Return of the Hapless Toad 

A prophet we wish to honor is Benjamin Wittes, who wrote an article in the May Atlantic on the disturbing prospect of a Supreme Court packed with, or tilted by, Bush nominees. Alarmist liberals, Wittes said, tend to exaggerate the danger that an even-more-conservative court would pose to abortion, civil liberties, and the like. However, they underestimate the threat to another area "where the stakes are truly immense": protection of the environment.
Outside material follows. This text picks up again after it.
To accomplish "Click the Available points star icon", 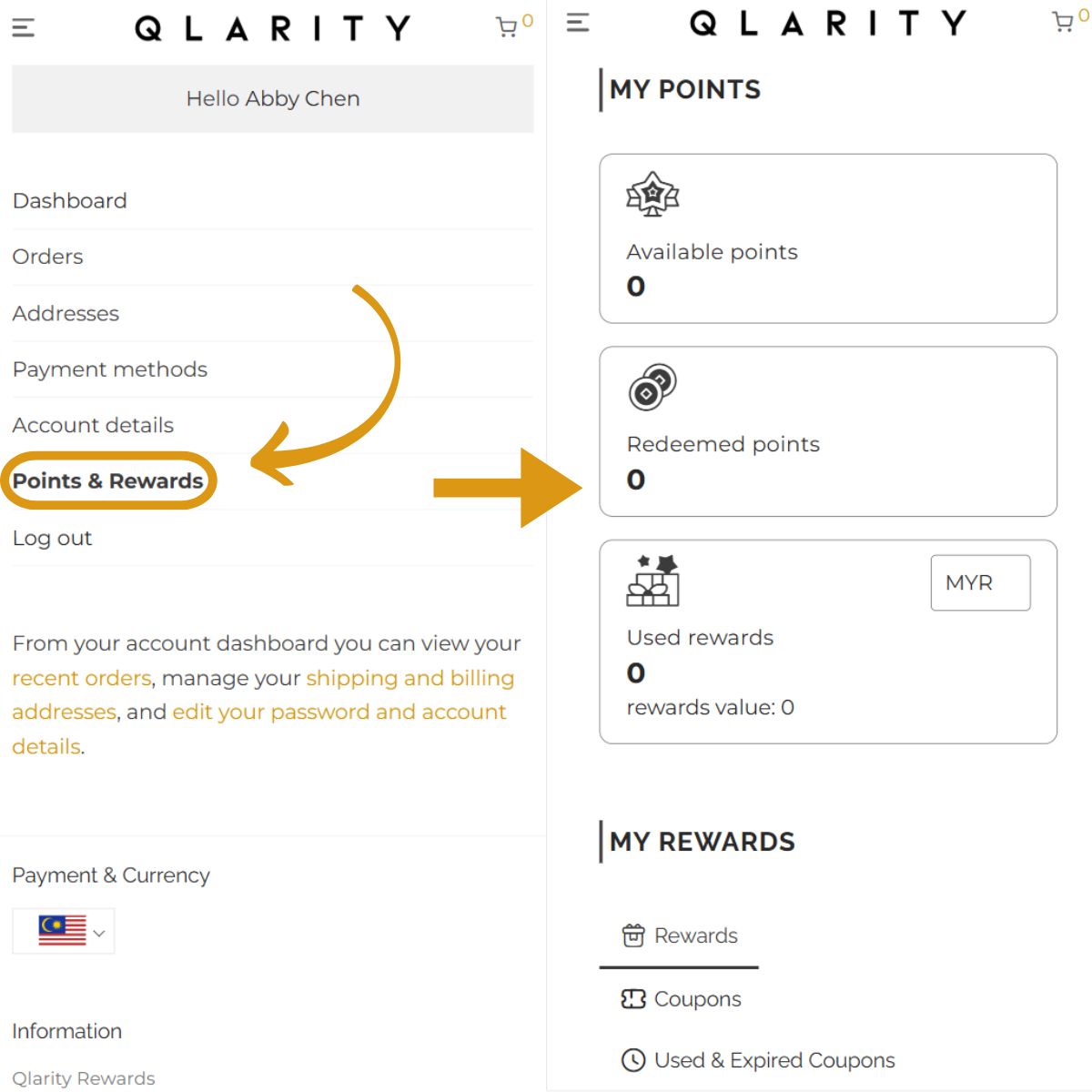I will click(x=652, y=194).
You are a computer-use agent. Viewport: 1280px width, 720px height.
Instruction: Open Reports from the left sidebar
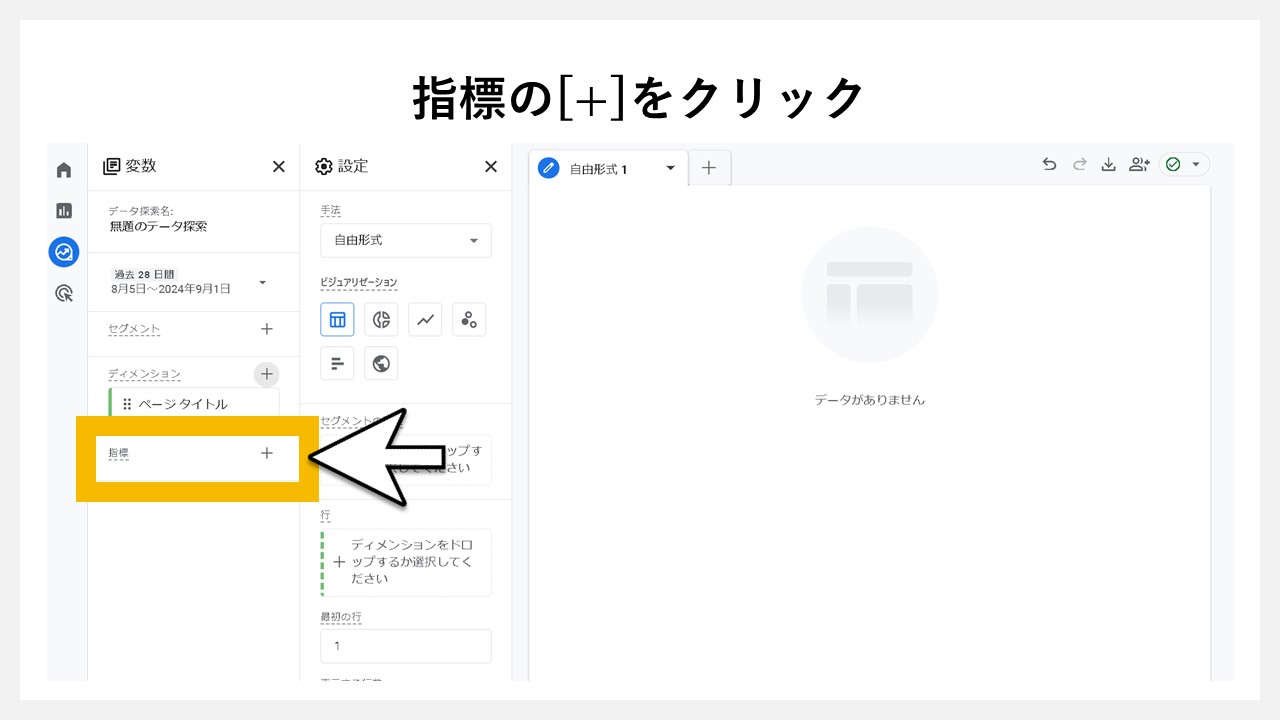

Mr. Wittes's article is online but available to print subscribers only. We ran a key excerpt here:
Consider the Constitution's commerce clause, which empowers the national legislature to regulate "commerce … among the several states." Since the New Deal the commerce clause has been construed very broadly, becoming the constitutional backbone of much important civil-rights legislation and of all the major environmental laws. Yet since 1995 the Court has issued a series of decisions that emphasize the limits of the commerce power, requiring that laws enacted under it deal in some sense with—well, interstate commerce. I have considerable sympathy for this line of argument, but its potential dangers to the environment are hard to overstate. For while the environment itself is intrinsically interstate, not all environmental-protection measures obviously constitute regulations of commerce "among the several states"—or even regulations of commerce at all. Can the government, under the Endangered Species Act, protect—as one conservative judge poetically put it—"a hapless toad that, for reasons of its own, lives its entire life in California"? Can it, under the Clean Water Act, protect isolated seasonal pools (which are not interstate) used by migratory birds (which are)? . . . .

In recent years the Rehnquist Court has breathed life back into the notion of states' immunity from suits for money—an immunity rooted in the Eleventh Amendment . . . . A reinvigorated Eleventh Amendment could prove a disaster for federal environmental laws, which because of their unique structure could be unusually vulnerable to this doctrine.
We'll give you three guesses as to which conservative jurist wrote the "hapless toad" dissent. You'll find the answer here.

CLARIFICATION: Our far too infrequent visitor FFP asks us to point out that Roberts "did not dissent from the opinion by a three-judge appellate panel that protected the toad," but rather from a "denial of en banc review of that decision by the full D.C. Circuit." More details in comments below.

REQUEST FOR FURTHER CLARIFICATION: We are desperately hoping that some enterprising reader will persuade us that we should not be deeply troubled by the following smirches on Mr. Roberts's curriculum vitae:
1.) In a second abortion-related case, Roberts co-authored the government’s amicus brief in a private suit brought against Operation Rescue by an abortion clinic it had targeted. The brief argued that Operation Rescue was not engaged in a conspiracy to deprive women of equal protection. Roberts took this position in spite of Operation Rescue’s admission that its goal was to prevent women from obtaining abortions and to shut down the clinic during its protests. Although the government’s brief acknowledged that only women could become pregnant, it argued that conspiring to prevent people from seeking constitutionally-protected abortions did not constitute gender discrimination. It asserted that, at worst, Operation Rescue was discriminating against pregnant people, not women.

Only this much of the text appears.